One of the teams that is nearing the completion of its journey is the Race Against Time squad. If all goes according to plan, polar explorers Mark Wood, Paul Vicary, and Mark Langridge should reach the North Pole sometime today. They’ve been closing in on the top of the world for the past few days, but the final miles haven’t been easy ones. Just yesterday they faced their largest lead of open water yet, covering as many as 3 or 4 football pitches across. Those leads slow down their progress greatly, and can be dangerous to cross, but the real news here is that they are finding these areas of open water so close to the Pole. That should be one of the coldest places on Earth, and not a place where the ice is failing so quickly, but it is happening and it is going to make any future expeditions to the North Pole even more difficult, if not impossible. It won’t be too long before these journeys could come to an end altogether.

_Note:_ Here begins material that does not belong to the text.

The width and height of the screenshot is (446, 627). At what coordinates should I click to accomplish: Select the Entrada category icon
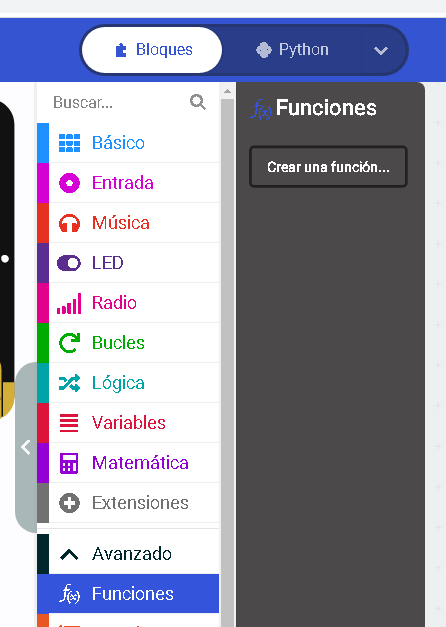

Meanwhile, ExWeb is reporting that there will be no more flights to the Barneo Ice Camp from Svalbard, Norway. Instead, future flights will likely be conducted through Franz Josef Land, which is a remote Russian island. Barneo has had its share of issues being built this year thanks to the health of the ice and its movement atop the Arctic Ocean. But, it turns out there have been some political issues that also challenge the future of the temporary base, which has been in operation for 15 years.

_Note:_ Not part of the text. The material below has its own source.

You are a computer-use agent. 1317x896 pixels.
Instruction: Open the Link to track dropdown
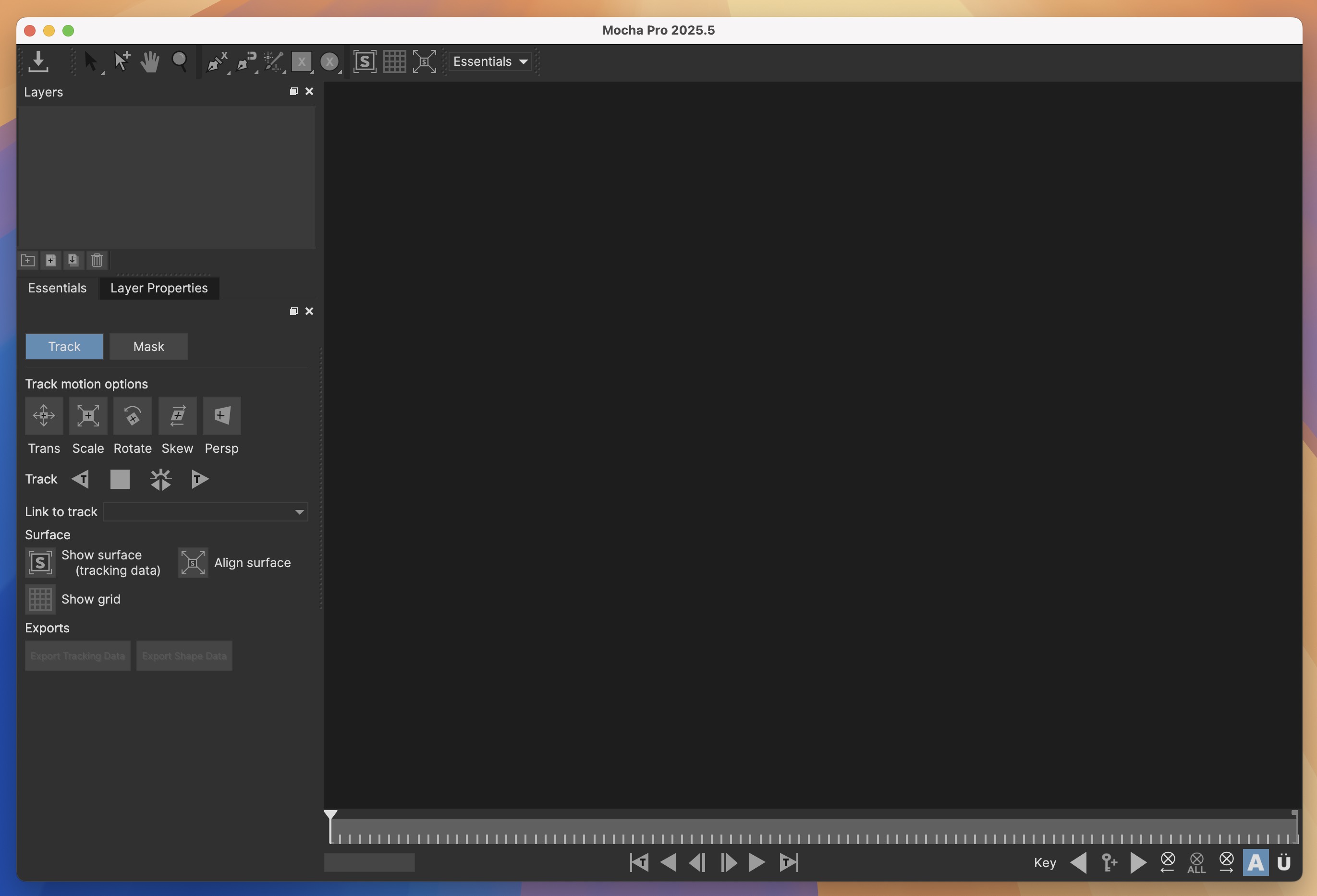click(x=206, y=512)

A few weeks back, a team of Ukrainian commandos traveled to the Arctic to conduct a training exercise. Officials from Barneo say that those soldiers flew to the camp aboard a special flight that did not depart from Svalbard in Norway, which is where the majority of the commercial flights to Barneo originate. But the Norwegian government aren’t convinced that that wast he case, so they revoked the flight permits citing national security. They then imposed a new set of rules that require the flights heading to Barneo to share the exact contents of its cargo, and all passengers, 48 hours before the flight. Due to the fluid nature of those flights however, Barneo officials say those requirements are impossible to meet, so future flights will no longer depart from Svalbard. That starts now, and seems likely to continue through all future operations in the Arctic as well.

This means that in addition to changing conditions in the Arctic, this shift in regulations it making it logistically more challenging to get there as well. These new flights could cost more as well, which could potentially sink some future expeditions. Traveling to the North Pole is already expensive enough, and sponsors seem more reluctant to back such a journey. This is all speculation at this point of course, and we’ll have to see how this all shakes out.

Either way, its clear that operations in the Arctic for 2016 are starting to wind down now. It won’t be long before Bareno is closed once again for the year.